Quick answer: Clipboard image data is OS-specific (DIB/BMP on Windows, PNG/TIFF on macOS). Call scrap.get_types(), pick a format you can decode, and feed the bytes through pygame.image.load with a BytesIO.

A level editor lets users paste a reference image. scrap.get(SCRAP_BMP) returns bytes that won’t decode — the OS put a different format on the clipboard.

Inspect Available Types

pygame.scrap.init()
for t in pygame.scrap.get_types():
    print(t)
# Windows: "image/bmp", "CF_DIB", ...
# macOS:   "public.png", "public.tiff", ...

Don’t assume a format — ask the clipboard what it actually holds.

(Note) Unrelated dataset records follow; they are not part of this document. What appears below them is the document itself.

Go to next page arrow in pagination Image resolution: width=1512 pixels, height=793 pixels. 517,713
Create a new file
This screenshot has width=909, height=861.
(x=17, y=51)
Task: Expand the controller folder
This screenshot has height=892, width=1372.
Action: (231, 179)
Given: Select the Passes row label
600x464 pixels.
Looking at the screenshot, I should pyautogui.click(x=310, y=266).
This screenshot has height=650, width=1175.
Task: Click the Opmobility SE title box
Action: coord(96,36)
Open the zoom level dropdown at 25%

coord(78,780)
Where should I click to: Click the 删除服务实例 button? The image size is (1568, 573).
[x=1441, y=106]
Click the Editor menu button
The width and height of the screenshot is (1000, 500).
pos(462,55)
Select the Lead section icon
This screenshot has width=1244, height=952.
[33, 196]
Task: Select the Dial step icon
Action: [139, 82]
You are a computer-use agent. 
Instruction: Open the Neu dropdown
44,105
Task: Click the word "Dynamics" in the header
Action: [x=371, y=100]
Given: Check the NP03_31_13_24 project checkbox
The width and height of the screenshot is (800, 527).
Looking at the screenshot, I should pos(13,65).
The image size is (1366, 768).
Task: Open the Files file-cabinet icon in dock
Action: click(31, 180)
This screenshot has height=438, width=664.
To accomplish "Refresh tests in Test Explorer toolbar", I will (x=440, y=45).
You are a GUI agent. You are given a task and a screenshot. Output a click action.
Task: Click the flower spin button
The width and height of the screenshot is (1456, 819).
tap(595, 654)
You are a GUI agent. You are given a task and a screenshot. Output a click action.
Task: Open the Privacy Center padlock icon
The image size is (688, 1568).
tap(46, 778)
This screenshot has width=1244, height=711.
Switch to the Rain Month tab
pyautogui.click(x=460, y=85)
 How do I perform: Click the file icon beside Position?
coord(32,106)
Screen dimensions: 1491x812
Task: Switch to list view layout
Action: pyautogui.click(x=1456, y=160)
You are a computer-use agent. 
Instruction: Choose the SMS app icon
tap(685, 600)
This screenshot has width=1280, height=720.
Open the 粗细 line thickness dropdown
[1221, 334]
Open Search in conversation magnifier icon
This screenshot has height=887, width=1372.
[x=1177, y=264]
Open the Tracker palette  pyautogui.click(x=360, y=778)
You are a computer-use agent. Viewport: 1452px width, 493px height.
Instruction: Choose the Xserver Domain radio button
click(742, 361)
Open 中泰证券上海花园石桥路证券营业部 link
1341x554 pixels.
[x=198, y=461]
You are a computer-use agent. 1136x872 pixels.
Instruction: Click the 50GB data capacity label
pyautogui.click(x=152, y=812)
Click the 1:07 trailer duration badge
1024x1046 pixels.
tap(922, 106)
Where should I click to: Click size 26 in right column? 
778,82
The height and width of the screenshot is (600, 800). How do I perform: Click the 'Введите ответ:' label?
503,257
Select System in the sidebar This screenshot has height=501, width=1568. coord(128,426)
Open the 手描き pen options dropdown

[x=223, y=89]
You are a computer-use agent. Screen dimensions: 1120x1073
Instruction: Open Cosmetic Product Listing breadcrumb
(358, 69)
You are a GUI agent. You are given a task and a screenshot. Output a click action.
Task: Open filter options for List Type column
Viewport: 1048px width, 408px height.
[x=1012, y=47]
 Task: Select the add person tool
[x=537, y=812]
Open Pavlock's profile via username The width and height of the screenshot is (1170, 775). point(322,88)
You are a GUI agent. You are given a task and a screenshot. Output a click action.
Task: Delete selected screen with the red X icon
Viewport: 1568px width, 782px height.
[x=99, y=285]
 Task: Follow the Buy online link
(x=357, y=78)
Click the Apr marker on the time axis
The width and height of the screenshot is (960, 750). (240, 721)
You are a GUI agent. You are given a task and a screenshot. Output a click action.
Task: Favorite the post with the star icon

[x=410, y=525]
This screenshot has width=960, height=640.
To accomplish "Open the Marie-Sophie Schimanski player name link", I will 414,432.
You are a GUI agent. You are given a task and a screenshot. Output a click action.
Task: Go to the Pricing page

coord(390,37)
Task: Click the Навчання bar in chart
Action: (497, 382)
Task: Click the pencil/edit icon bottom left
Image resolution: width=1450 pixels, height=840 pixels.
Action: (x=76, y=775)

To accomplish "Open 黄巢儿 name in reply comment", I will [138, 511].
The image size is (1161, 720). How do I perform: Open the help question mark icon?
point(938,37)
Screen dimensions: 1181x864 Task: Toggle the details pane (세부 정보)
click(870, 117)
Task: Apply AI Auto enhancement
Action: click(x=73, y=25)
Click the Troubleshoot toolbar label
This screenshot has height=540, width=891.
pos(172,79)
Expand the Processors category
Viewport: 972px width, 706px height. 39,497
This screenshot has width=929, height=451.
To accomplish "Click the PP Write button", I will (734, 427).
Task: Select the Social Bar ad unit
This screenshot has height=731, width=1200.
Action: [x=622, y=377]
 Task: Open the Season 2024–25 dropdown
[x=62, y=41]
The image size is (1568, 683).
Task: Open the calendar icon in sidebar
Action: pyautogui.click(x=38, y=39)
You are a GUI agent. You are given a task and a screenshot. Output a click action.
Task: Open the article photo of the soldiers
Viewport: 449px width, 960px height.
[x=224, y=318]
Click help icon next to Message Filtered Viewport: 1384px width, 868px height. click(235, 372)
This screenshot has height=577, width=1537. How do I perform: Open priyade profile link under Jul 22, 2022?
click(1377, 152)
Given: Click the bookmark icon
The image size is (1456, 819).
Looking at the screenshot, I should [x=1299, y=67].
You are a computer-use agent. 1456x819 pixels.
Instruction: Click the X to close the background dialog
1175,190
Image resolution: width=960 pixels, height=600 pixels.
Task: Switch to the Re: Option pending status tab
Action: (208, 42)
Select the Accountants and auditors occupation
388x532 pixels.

Decode the Matching Format

import io

def paste_image():
    types = pygame.scrap.get_types()
    for fmt in ("image/png", "public.png", "image/bmp"):
        if fmt in types:
            data = pygame.scrap.get(fmt)
            if data:
                return pygame.image.load(io.BytesIO(data))
    return None

Try formats in priority order; load the first one that’s present. pygame.image.load handles a BytesIO stream directly.

Windows DIB Caveat

Windows often offers CF_DIB — a headerless device-independent bitmap. It needs a 14-byte BMP file header prepended before pygame.image.load will accept it. Prefer image/png if the clipboard offers it.

Verifying

Copy an image in a browser, a paint app, and a screenshot tool. Each pastes into the editor correctly. Unsupported clipboard contents fail gracefully (return None).

“Clipboard image formats are OS-specific. Enumerate types, decode the one you support.”

For cross-platform tools, PNG is the most reliable common denominator — prefer it whenever the clipboard offers it.